INSTRUCTIONS TO FOLLOW:
List every commenter name in the Stag Gag comment page below that is shown with a posting date and time.

GIVEN TEXT:

Stag Gag

Gerard Plourde
May 26, 2021 at 10:50 am
Does anyone else think it’s weird that TomBa thinks adult male bonding behavior includes WEEKLY GROUP viewing of porn?…I can imagine guys getting together for drinks at the end of work…but I find it hard to believe that this would happen outside of some member of the group’s office bachelor party.

Hitorque
May 26, 2021 at 12:00 pm
I don’t get it either…. Teenagers and maybe college students is understandable, but grown-ass men in their 30s and older watching erotica all huddled together in a dark office seems creepy as hell…

bobanero
May 26, 2021 at 9:08 am
The joke’s on her. This week’s feature is “Bambi”.

We can breathe easier knowing that getting together with coworkers to watch porn in the office after work probably isn’t something that happened even in the pre- “Women’s Lib” real world. It was merely a premise to set up  Ruby’s little joke on the guys. Ruby’s smug smirk bugs me, but I do like Pipe Smoking Guy. Kind of reminds me of a Thurber drawing.

39 Comments

Filed under Son of Stuck Funky

39 responses to “Stag Gag

  1. You know, just spitballin’ here, but this arc kind of makes Ruby the worst person. Not that there’s any shortage of those, here.

GIVEN INFORMATION:
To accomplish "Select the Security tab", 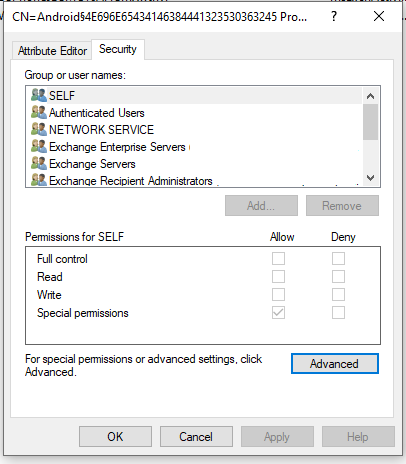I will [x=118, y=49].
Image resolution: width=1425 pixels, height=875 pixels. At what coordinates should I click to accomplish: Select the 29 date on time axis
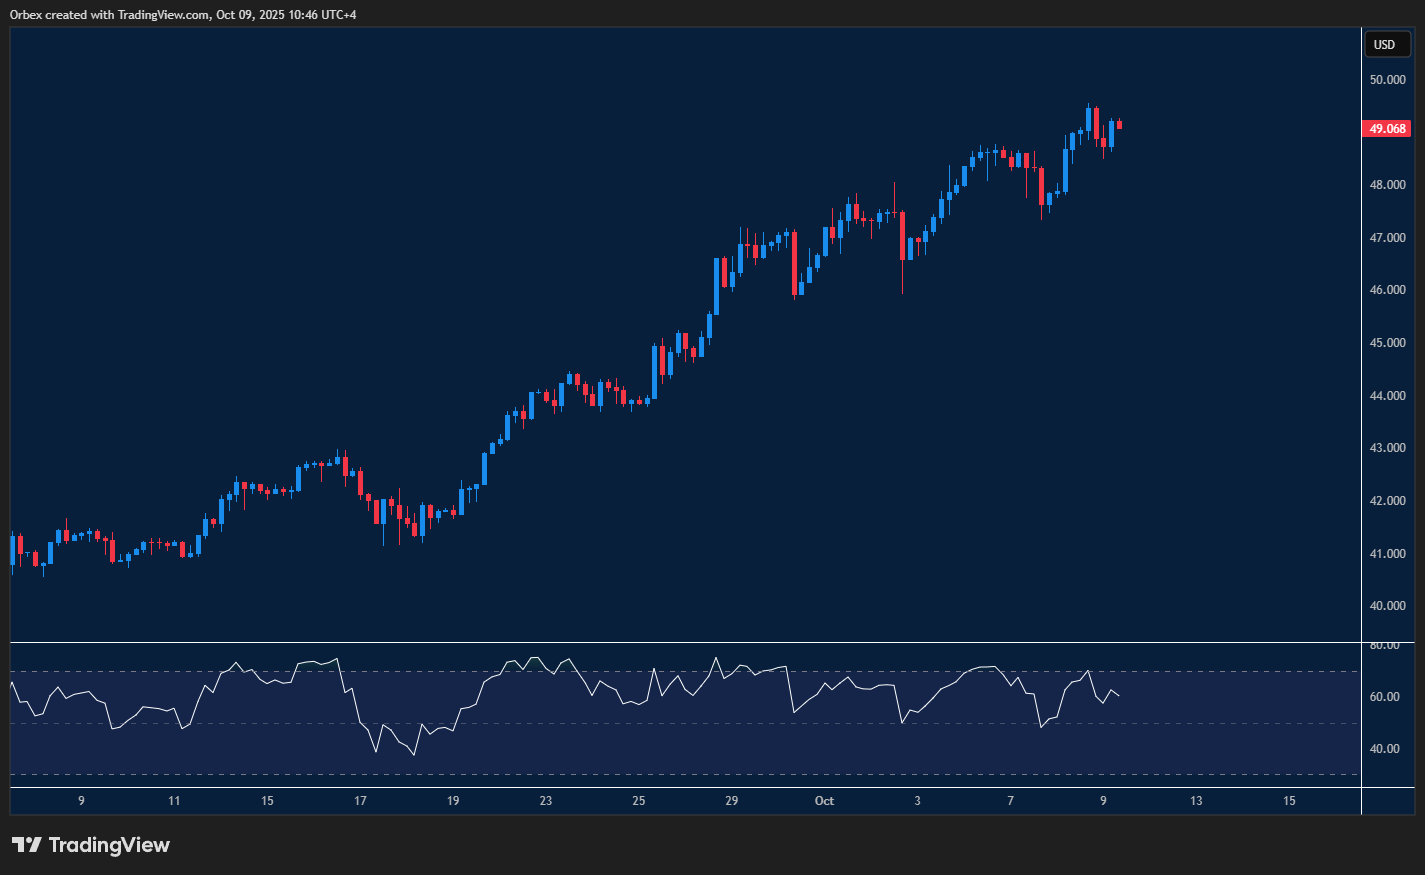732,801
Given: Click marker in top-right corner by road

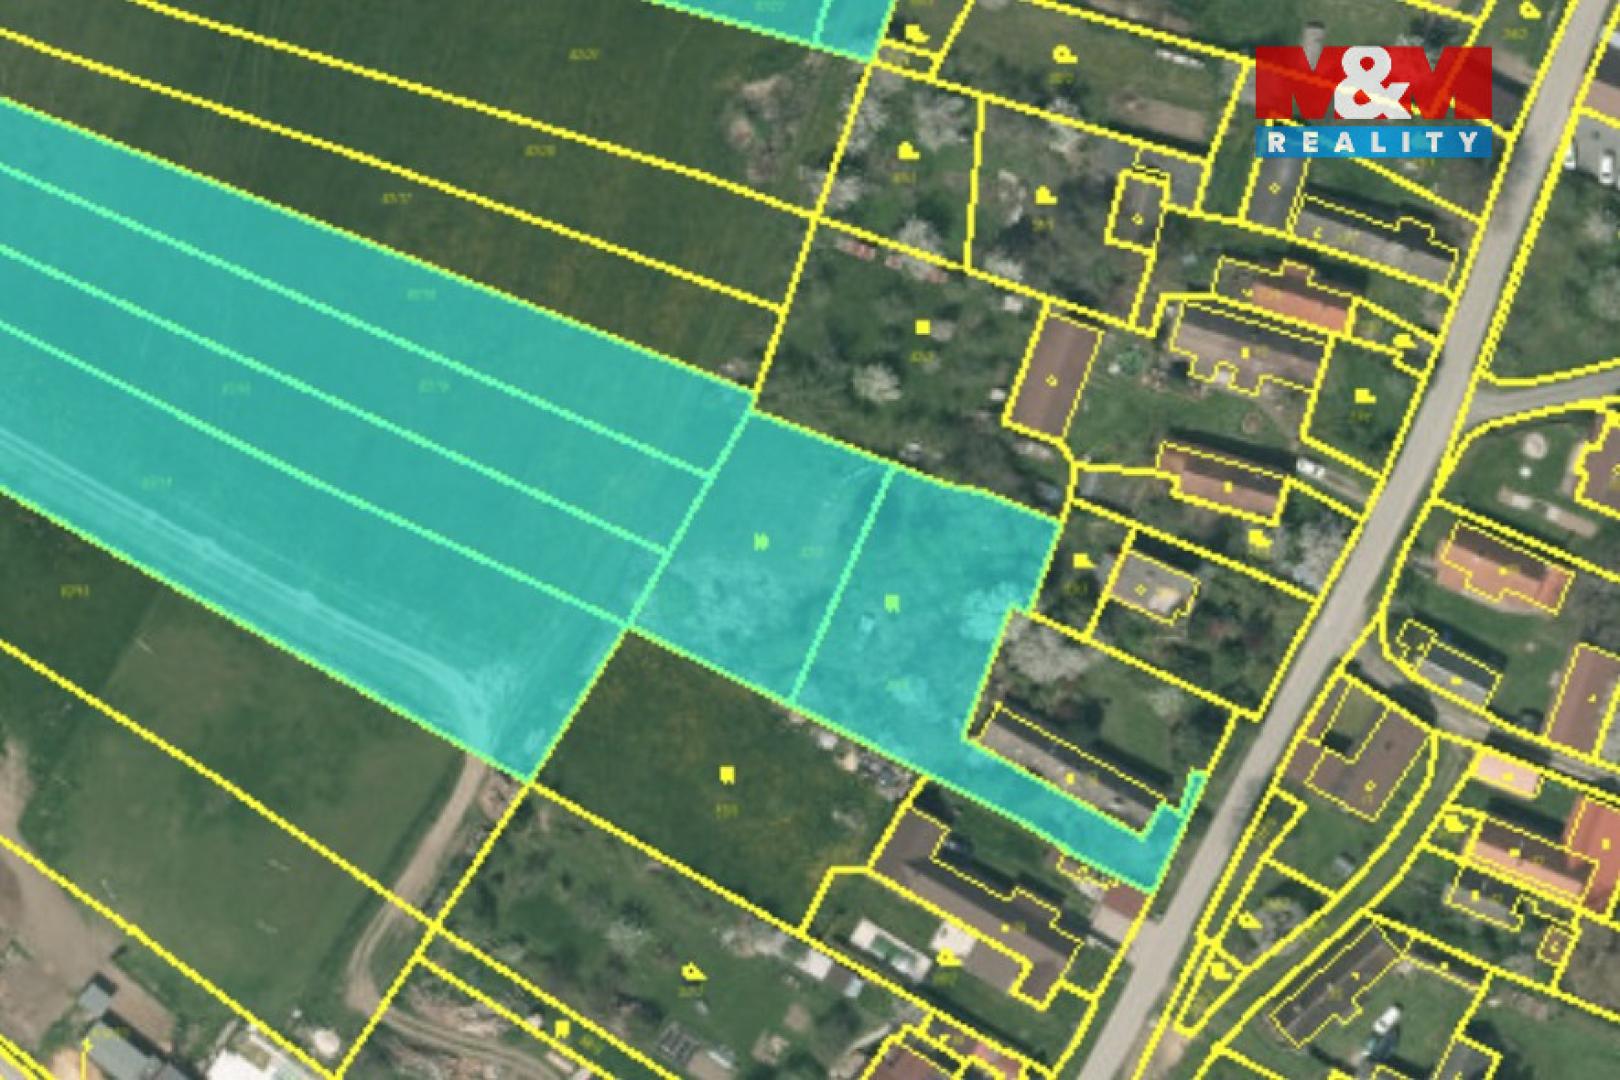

ANSWER FOR THE TASK:
Gerard Plourde
Hitorque
bobanero